Local economic development officials are applying to the State Department to put the St. Louis region on a list of places that qualify for a little-used, but increasingly popular, visa program designed to attract foreign money into the U.S.
It's called an EB-5, and it's meant for immigrant investors. The program offers permanent residency status to anyone who puts $1 million into a U.S. business, or $500,000 in areas with high jobless rates, and creates at least 10 jobs within two years.
The St. Louis County Economic Council is finalizing an application that would make St. Louis, St. Louis County and St. Charles County eligible for those sorts of investments. If approved, the EB-5 will be another tool to help woo cash that now flows elsewhere, said Economic Council President Denny Coleman.
Congress created the EB-5 program in 1990, but it got little use until recent years. The number of applications for visas nearly from 2007 to 2009, when 1,265 were approved, the State Department reports. While that's a big jump, it remains well short of the 10,000-per-year cap.
Experts who have studied EB-5 suspect the burst of interest has to do with the recession.
Tight credit markets have made domestic lending harder to come by, and high unemployment rates have pushed local economic development groups to think more creatively about generating jobs, said Muzaffar Chishti, a researcher with the Migration Policy Institute in Washington.
"They always had the option, they just didn't have the incentive to do it," Chishti said.
But lately that's changed. Applications — like the St. Louis area's — to create regional EB-5 investment centers have poured into the State Department in the last year or so. The number of approved areas has jumped almost fourfold, and there are now 80 nationwide.

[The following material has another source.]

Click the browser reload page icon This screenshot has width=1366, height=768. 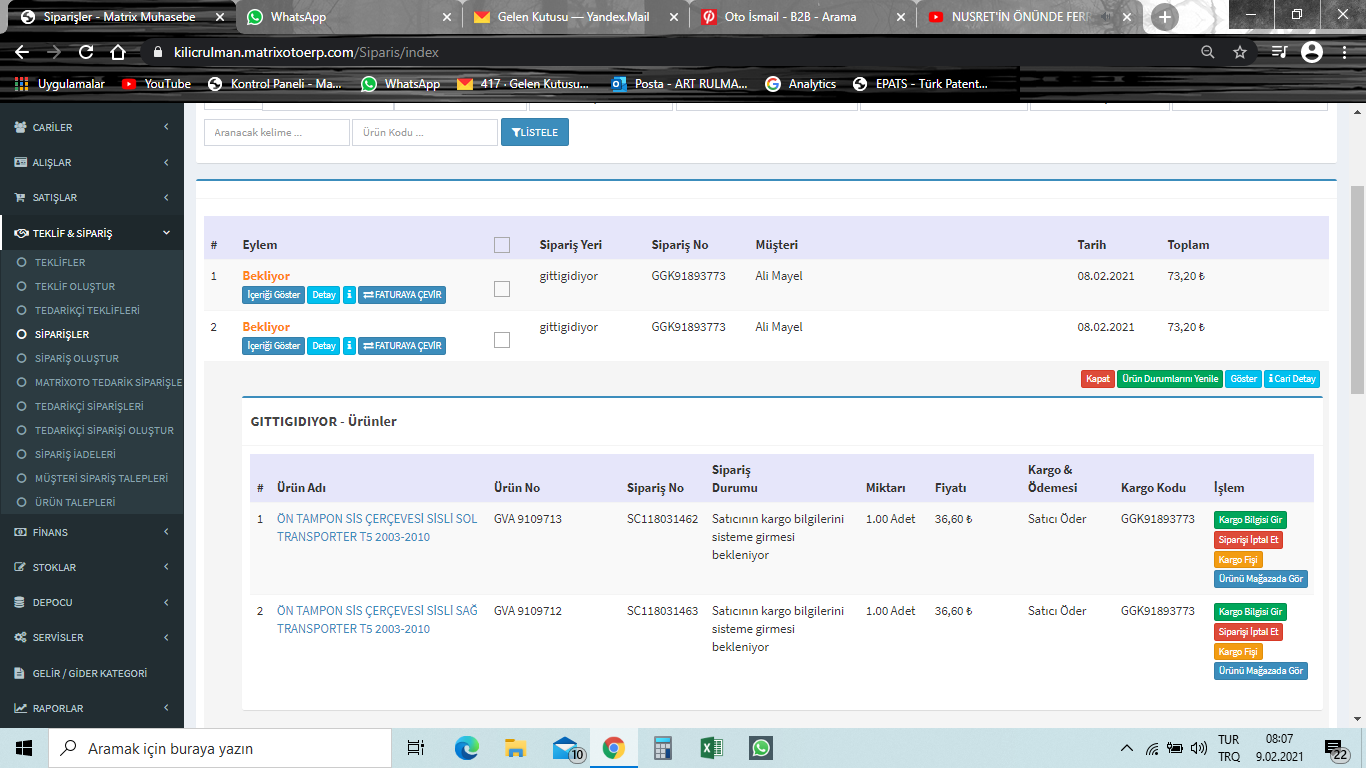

In the St. Louis area, proponents would like to steer the cash into startups at plant and life science incubators and into potential uses for the old Chrysler plant in Fenton. They also see huge opportunity in the region's ongoing talks with Chinese officials about an air cargo hub at Lambert-St. Louis International Airport.
"It's a unique opportunity to differentiate our EB-5 program," said Tim Nowak, executive director of the World Trade Center St. Louis. "It's a chance for individual Chinese investors to partner with a larger economic development program that has wide commercial interest here and strong Chinese interest."
In exchange for pumping their own money into U.S. businesses, the immigrants get permanent residency status after two years, if they meet the job creation targets.
It may sound a bit like buying their way into the country. But even 10,000 is a tiny fraction of the visas the U.S. awards to immigrants each year, Chishti notes, and they go to all sorts of people.
"We take millionaires and Nobel prize winners, and we also take low-wage workers and people whose only connection to the U.S. is a family member here," he said. "We take you because of the fire in your belly."